Todos os frequentadores estão preparados para resolver ou rir dos problemas do mundo e voltar para casa com outros tantos insolúveis

Por Heraldo Palmeira
Atualizado em 30 jul 2020, 20h32 - Publicado em 4 mar 2018, 15h31

Heraldo Palmeira

Há quase 25 anos era somente um sebo de CDs – compra, venda e troca. O dono ficava sentado na calçada do outro lado da rua, num boteco, tomando sua cervejinha. Quando entrava algum cliente, ele dava um subtotal, atravessava e atendia o amante da música. Claro, torcendo para aquilo demorar pouco, pois as louras geladas são temperamentais, esquentam logo. Ainda mais naquele ambiente tropical.

Dois anos depois de abertas as portas, já no endereço atual, um amigo trouxe umas latinhas de cerveja. Estava aflito com um problema pessoal e queria conversar com o dono do sebo. Daí surgiu a “determinação etílica” de colocar uma geladeira dentro da loja.

Uma gigante multinacional quis tocar um solo e ofereceu um cooler para refrigerantes, que o operoso comerciante tratou de, retiradas as serpentinas, transformar em geladeira para as latinhas da mesma marca de cerveja que vende até hoje. Naquele tempo, fazia a festa dos abnegados da música, pois não cobrava por elas – quem comprasse CDs, bebia de graça.

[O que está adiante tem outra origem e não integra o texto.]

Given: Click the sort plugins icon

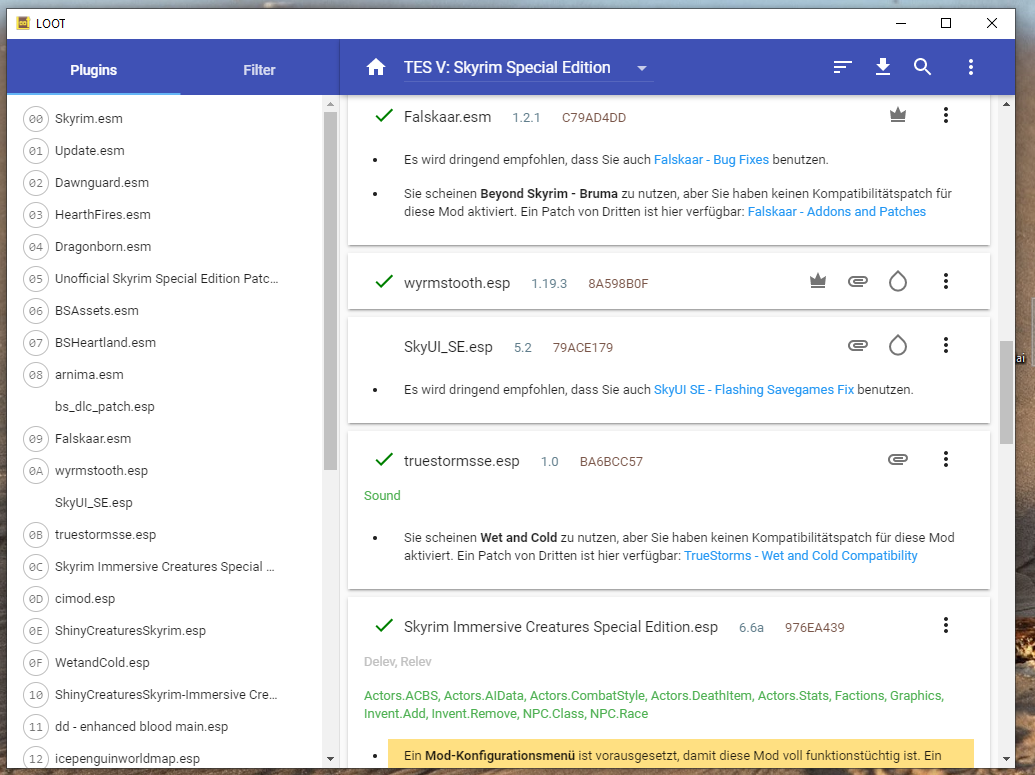Looking at the screenshot, I should [843, 68].
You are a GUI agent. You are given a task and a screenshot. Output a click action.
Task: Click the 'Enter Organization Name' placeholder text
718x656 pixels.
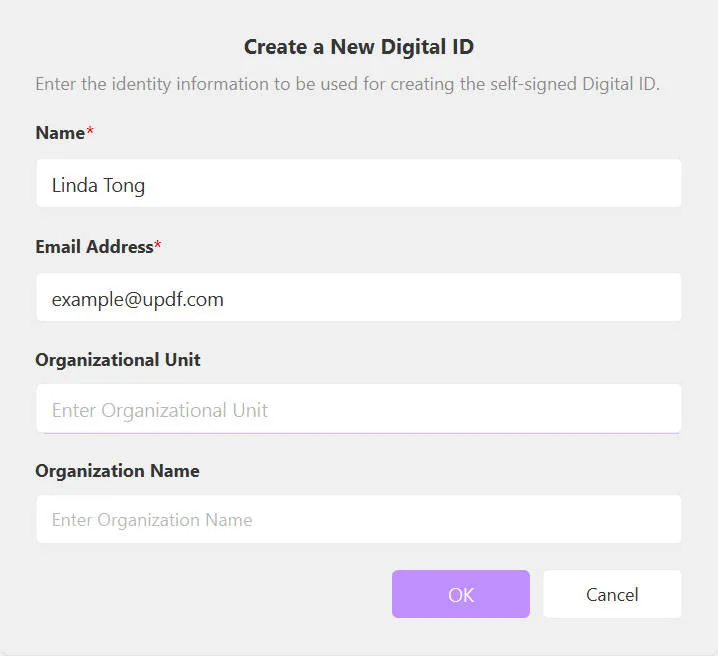point(151,520)
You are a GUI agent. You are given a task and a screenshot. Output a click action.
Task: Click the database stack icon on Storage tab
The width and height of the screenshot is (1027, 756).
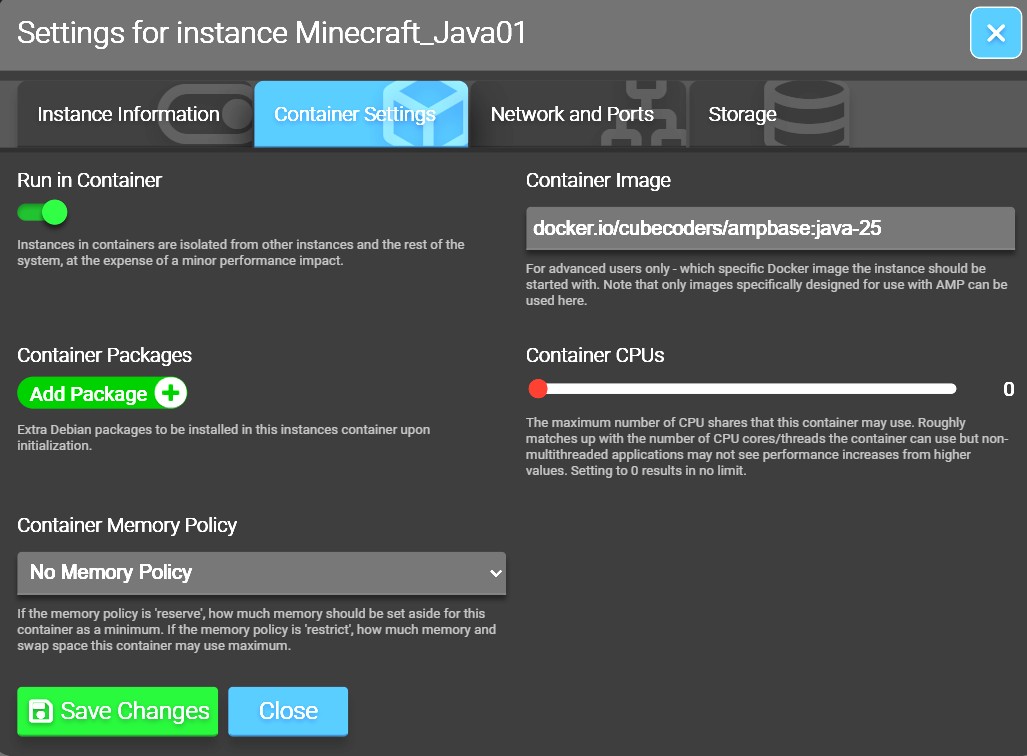tap(811, 113)
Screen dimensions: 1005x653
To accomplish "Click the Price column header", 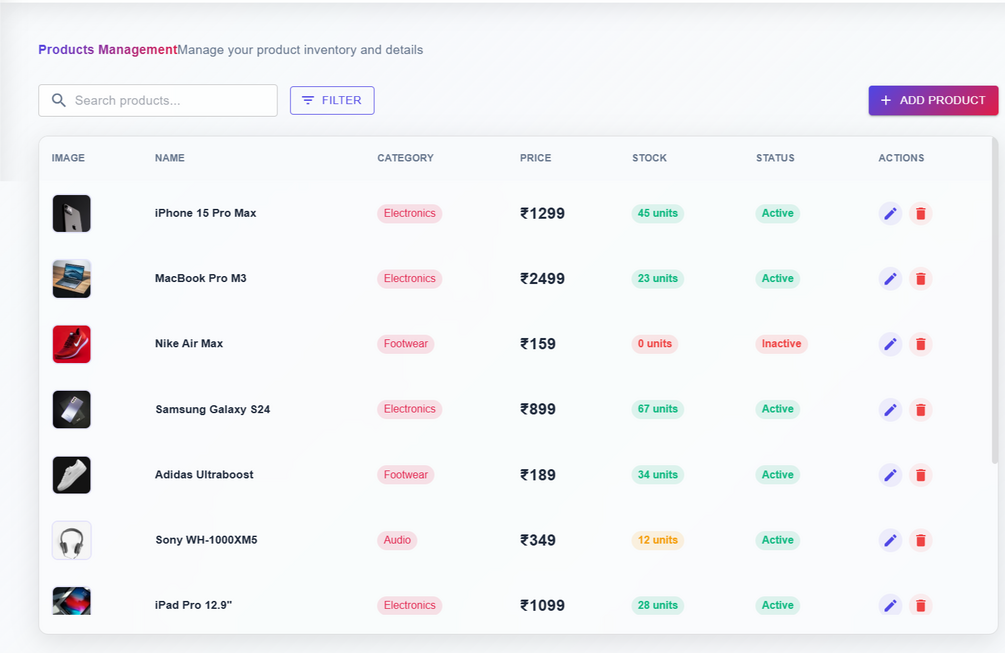I will pos(535,158).

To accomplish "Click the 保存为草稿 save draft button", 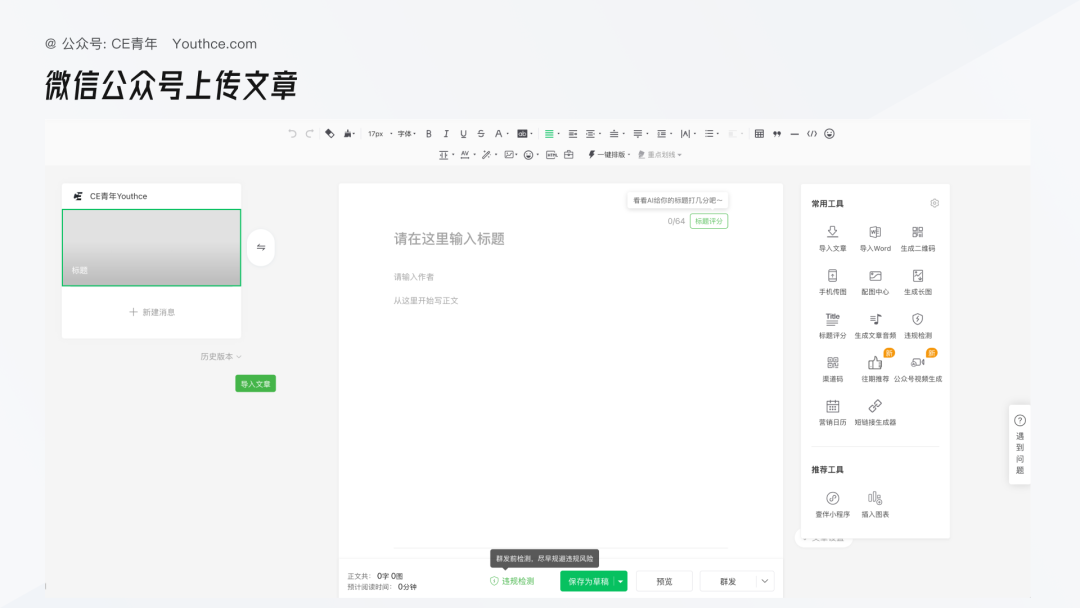I will 586,580.
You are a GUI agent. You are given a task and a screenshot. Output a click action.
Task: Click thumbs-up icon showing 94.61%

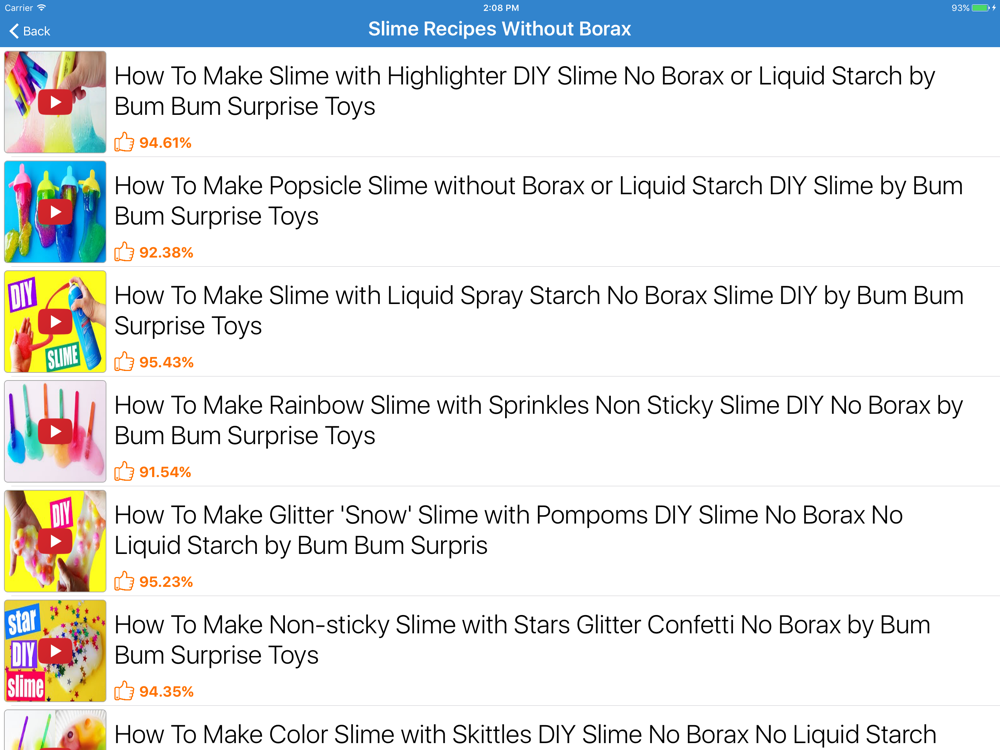pos(124,142)
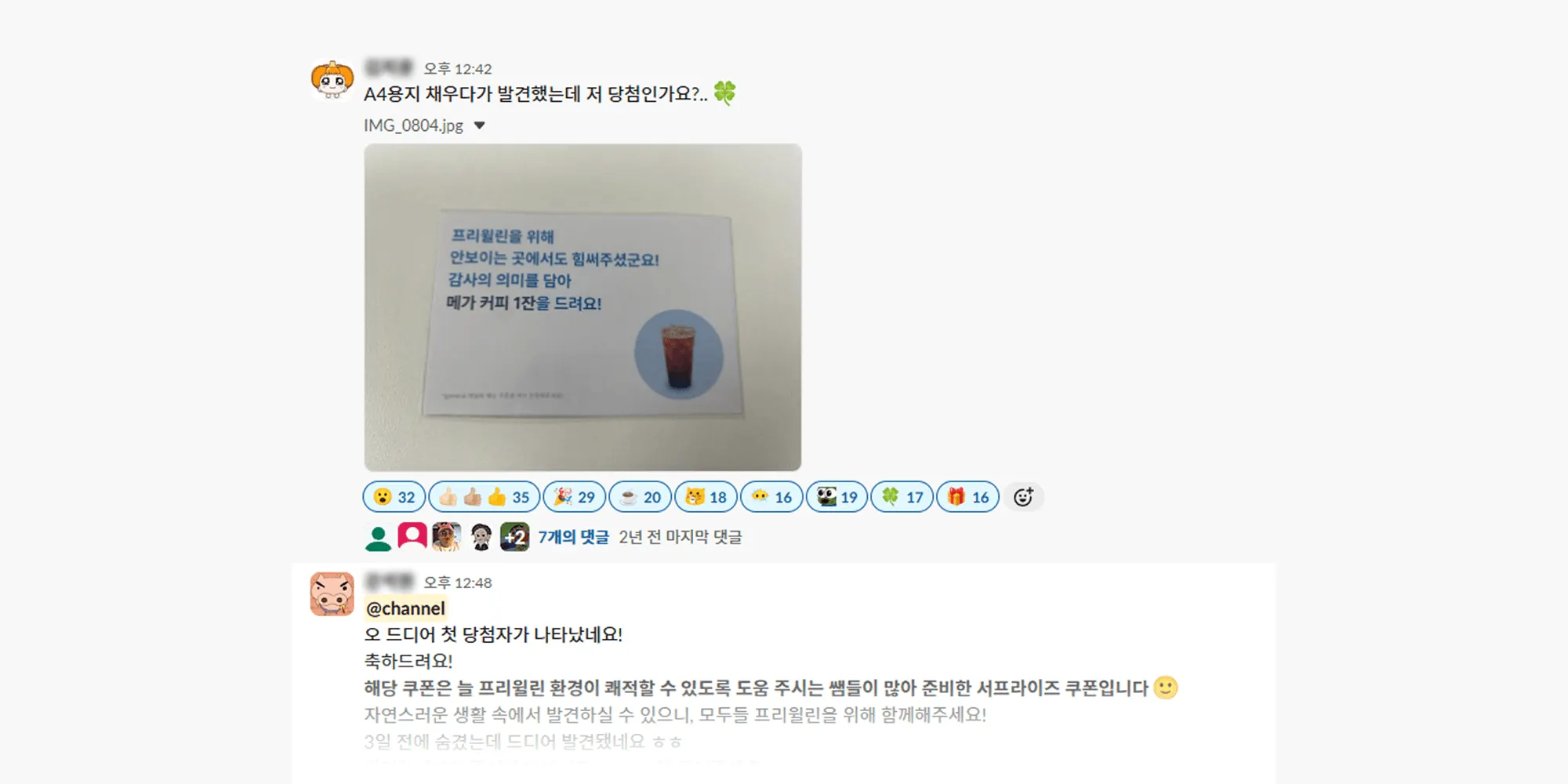
Task: Click the gift box reaction showing 16
Action: pyautogui.click(x=968, y=497)
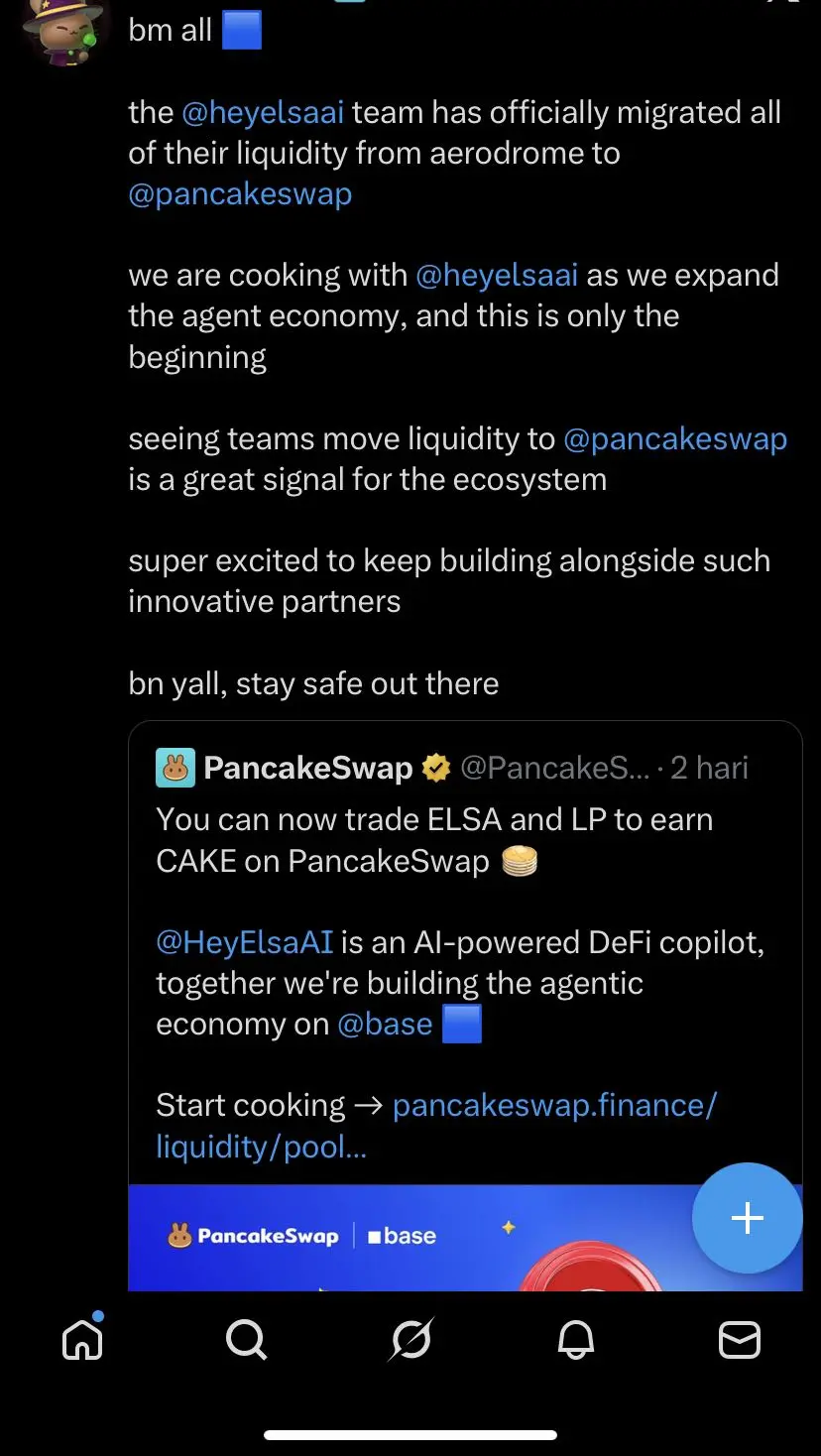Image resolution: width=821 pixels, height=1456 pixels.
Task: Open the Home tab icon
Action: (83, 1339)
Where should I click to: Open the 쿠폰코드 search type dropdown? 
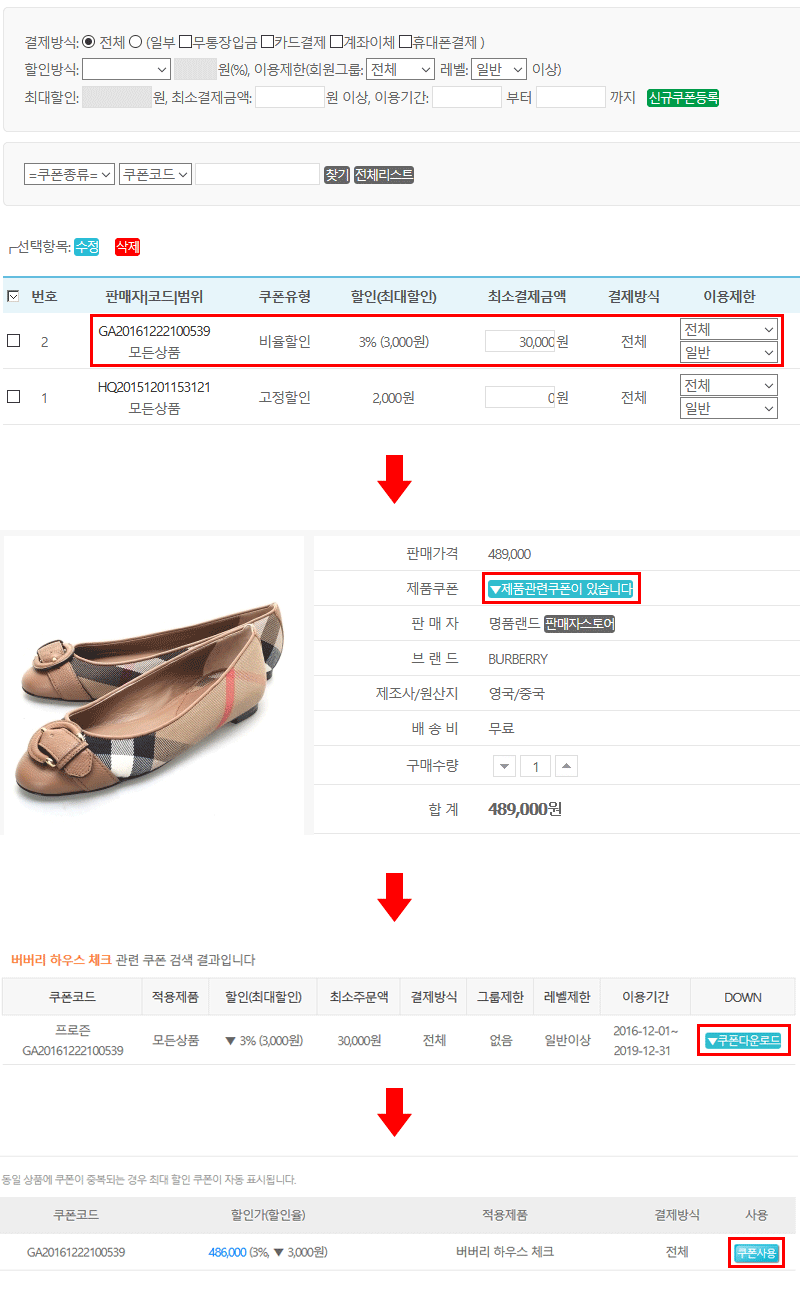pos(155,175)
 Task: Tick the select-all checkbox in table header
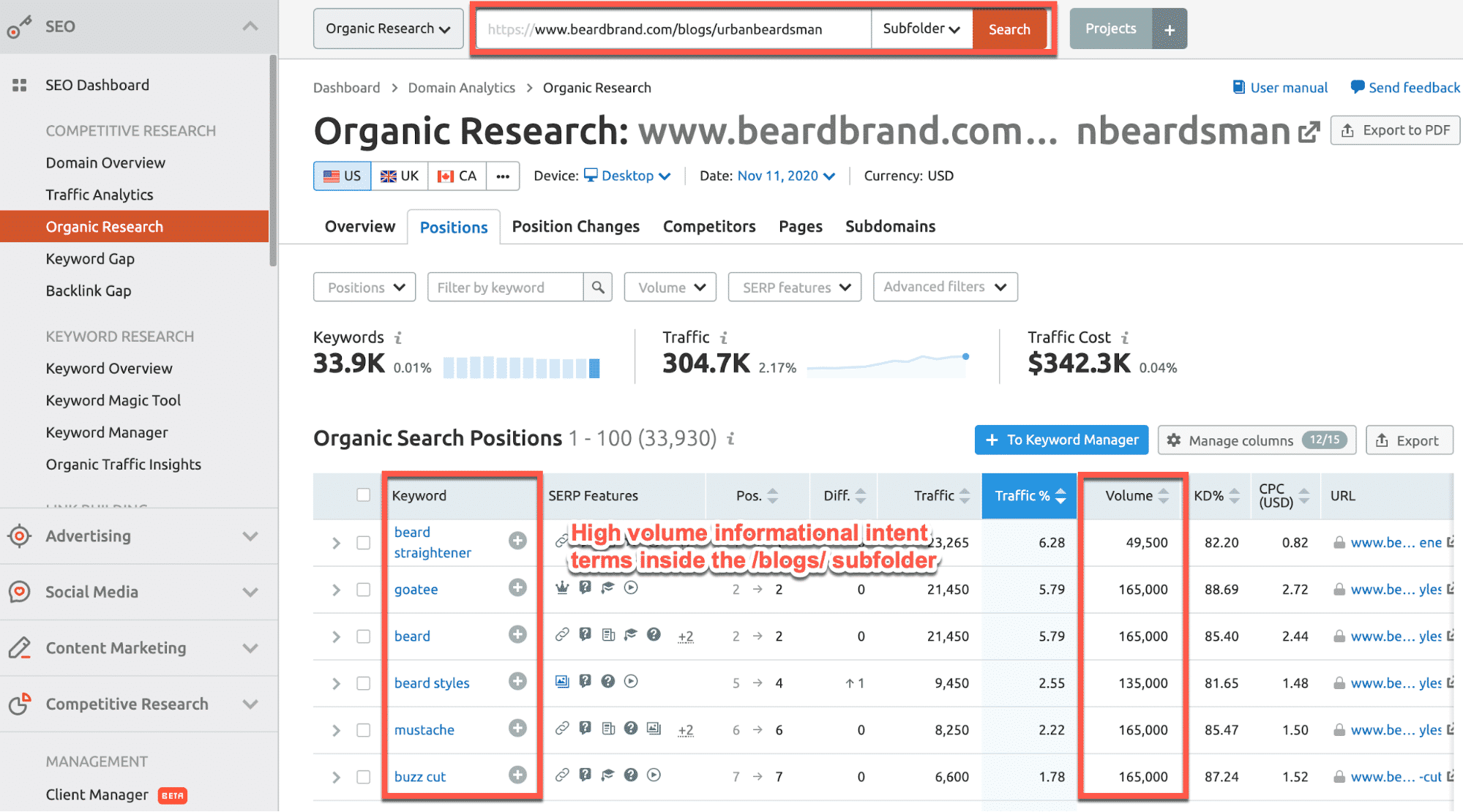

A multinacional – que também era dona da marca de cerveja escolhida – não gostou da traquinagem e recolheu o cooler. O homem comprou sua primeira geladeira. Os amigos foram trazendo panelas, talheres, pratos, fogão e montaram um novo acervo, culinário, que virou uma minicozinha industrial pronta para os melhores sabores dos iniciados na arte de cozinhar.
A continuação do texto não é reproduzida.